収益性良好・10万円未満で買える高配当利回り銘柄(2021年4月16日時点)

コード 銘柄名 予想
配当利回り
株価 時価総額 売上高
営業利益率
8934 サンフロンティア不動産 4.43 948.0 462 22.63
8628 松井証券 4.28 935.0 2,424 36.89
9412 スカパーJSAT 3.63 496.0 1,474 10.94
1605 INPEX 3.48 776.0 11,348 32.23
6345 アイチ 3.43 846.0 662 10.04
7722 国際計測器 3.40 735.0 104 15.83
7775 大研医器 3.40 589.0 188 14.01
7030 スプリックス 3.25 953.0 166 15.09
配当利回り平均 3.66
注:予想配当利回りの単位は%、時価総額の単位は億円、売上高営業利益率の単位は%。株価は2021年4月16日終値、単位は円。

銘柄選定の要件

  1. 予想配当利回りが3.0%以上(2021年4月16日終値ベース)
  2. 株価が1,000円未満(同)
  3. 実績(2020年度)売上高営業利益率が10%以上

サンフロンティア不動産(8934・東証1部)

どんな銘柄?

 稼働率の低い収益不動産やリニューアルを要する建物を取得、顧客視点での付加価値創出など高収益の不動産に再生し提供するリプランニング事業が主力となっています。

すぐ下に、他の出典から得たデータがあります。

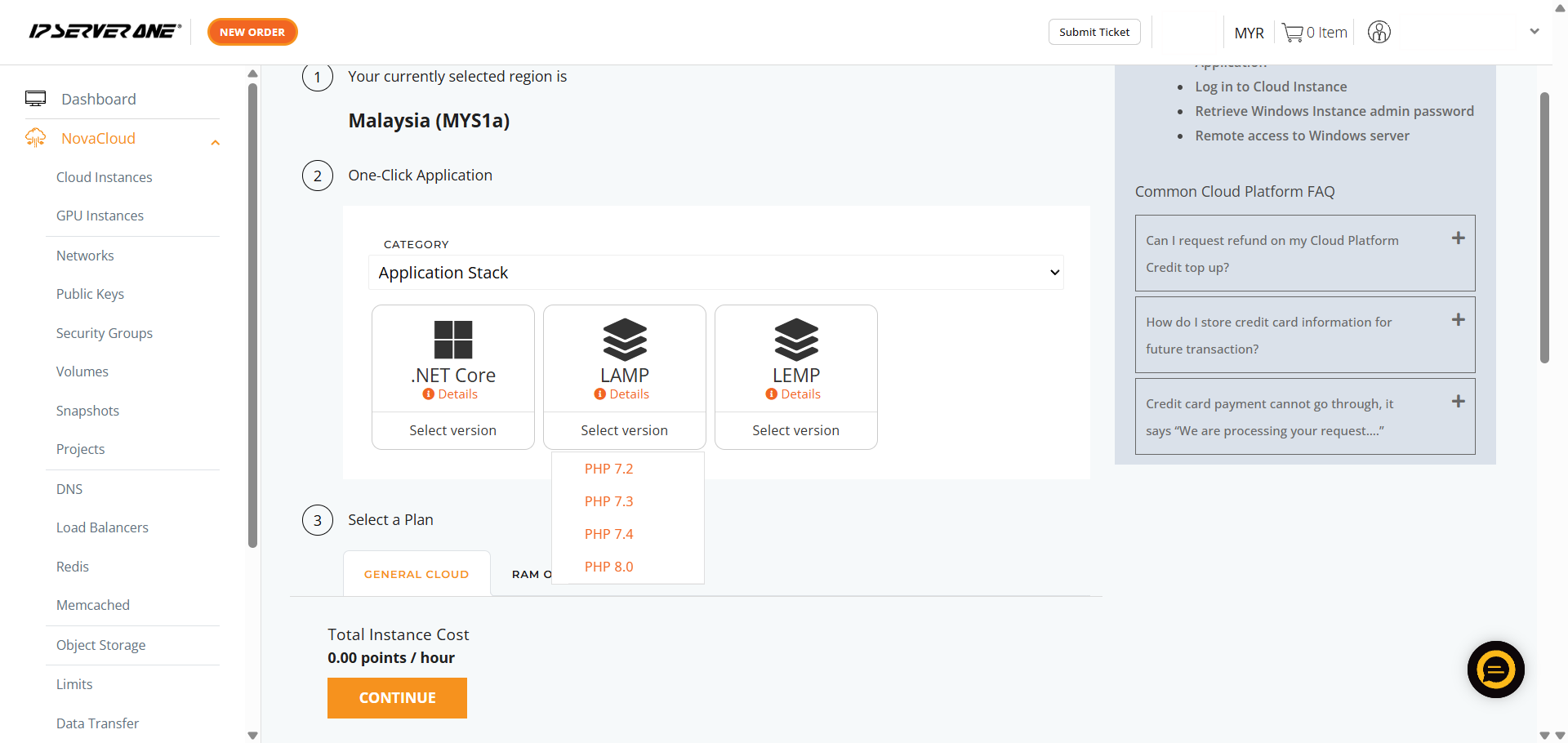Collapse the NovaCloud sidebar section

 売買・賃貸仲介やホテル運営なども手掛け、ベトナムやインドネシアなど海外にも進出しています。東京都心部の中小型オフィスビルに特化した展開が特徴となります。

業績見通し

 2021年3月期営業利益は76億円で前期比54.1%減益の見通しです。リプランニング事業における販売棟数の減少、新型コロナウイルス感染拡大の影響によるホテル運営事業の収益悪化が減益決算の背景となります。

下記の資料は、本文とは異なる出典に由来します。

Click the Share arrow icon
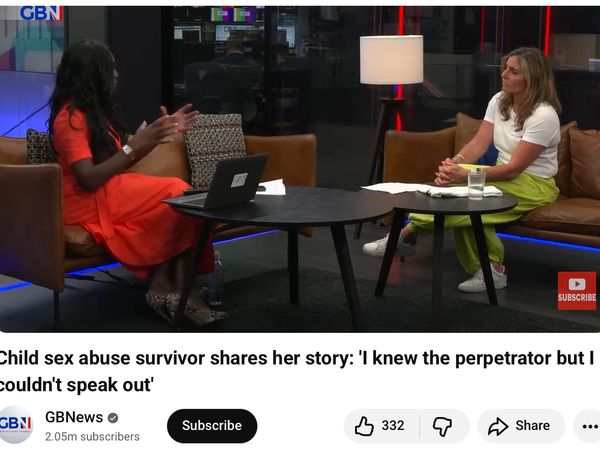coord(498,426)

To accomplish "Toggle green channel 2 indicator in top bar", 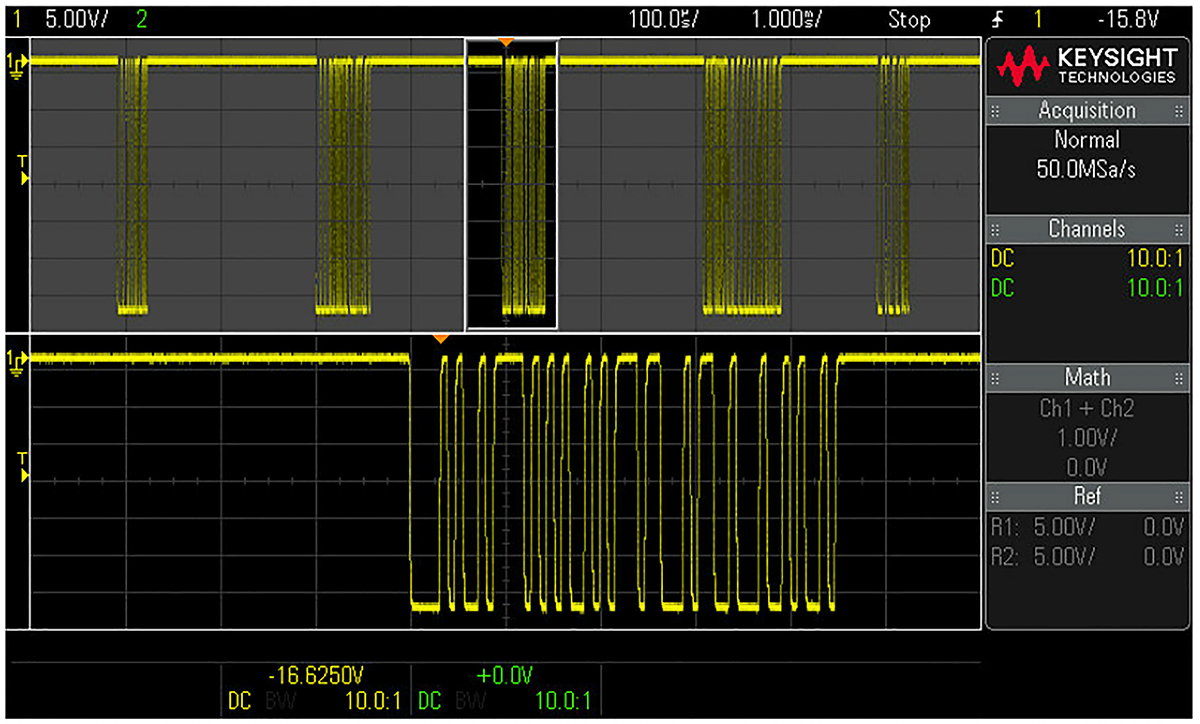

 ただ、想定よりも賃料下落や空室率上昇を抑制できたとして、3月29日には従来予想の69.3億円から上方修正しています。2021年3月期は大幅減益ながら前期比並みの年間42円配当を計画しています。

 2022年3月期はコロナ禍による悪影響一巡で収益の回復が想定されます。2020年3月期まで増配傾向となっていたため、収益の回復幅次第では配当計画の引き上げ余地もありそうです。

ここがポイント

 コロナ禍を契機とした働き方改革に伴い、企業のオフィスニーズも多様化することが想定されます。全般的にオフィス空室率は高止まりする可能性もありますが、「不動産再生」ニーズは逆に広がる公算も大きいとみられます。

 また、同社では、その地域ならではの魅力や特長をテーマにした地方創生事業に進出しており、現在は佐渡島で展開中です。地方創生関連銘柄としての側面もあります。